#### [EXERCISE BRIEF]
Rewrite the items between the line holding "Click Upgrade Investment" and the end of the items, inclusive, including each request, and shift every coordinate in the answers by adding 32.

#### [RECORDS SUPPLIED]

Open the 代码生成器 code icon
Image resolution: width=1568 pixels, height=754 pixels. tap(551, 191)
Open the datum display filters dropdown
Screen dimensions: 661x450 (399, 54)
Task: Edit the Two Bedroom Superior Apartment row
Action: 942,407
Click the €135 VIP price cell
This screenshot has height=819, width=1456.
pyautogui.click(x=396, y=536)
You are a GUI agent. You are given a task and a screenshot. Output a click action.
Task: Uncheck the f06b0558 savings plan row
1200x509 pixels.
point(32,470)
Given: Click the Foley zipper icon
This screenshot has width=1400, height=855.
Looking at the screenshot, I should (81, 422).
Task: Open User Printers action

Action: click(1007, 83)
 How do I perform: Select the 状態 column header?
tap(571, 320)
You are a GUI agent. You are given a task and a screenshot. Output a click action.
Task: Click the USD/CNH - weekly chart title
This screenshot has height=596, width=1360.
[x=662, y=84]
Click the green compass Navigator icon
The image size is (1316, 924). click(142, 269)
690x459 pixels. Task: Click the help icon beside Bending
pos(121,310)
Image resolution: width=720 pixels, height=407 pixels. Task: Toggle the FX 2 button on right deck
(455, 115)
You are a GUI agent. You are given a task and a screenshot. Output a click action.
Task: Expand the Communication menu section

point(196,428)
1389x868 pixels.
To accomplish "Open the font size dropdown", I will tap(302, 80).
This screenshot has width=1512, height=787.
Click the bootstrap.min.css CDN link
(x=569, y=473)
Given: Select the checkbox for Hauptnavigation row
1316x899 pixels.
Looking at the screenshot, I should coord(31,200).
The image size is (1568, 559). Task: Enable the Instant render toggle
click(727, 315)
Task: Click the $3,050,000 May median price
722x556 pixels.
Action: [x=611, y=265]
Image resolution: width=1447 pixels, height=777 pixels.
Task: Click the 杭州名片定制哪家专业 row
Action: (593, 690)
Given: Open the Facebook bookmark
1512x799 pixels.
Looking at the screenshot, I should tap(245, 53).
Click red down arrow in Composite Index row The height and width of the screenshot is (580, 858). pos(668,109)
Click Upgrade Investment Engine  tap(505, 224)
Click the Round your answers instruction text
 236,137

#### [FULL RESPONSE]
Click Upgrade Investment Engine  tap(537, 256)
Click the Round your answers instruction text
 268,169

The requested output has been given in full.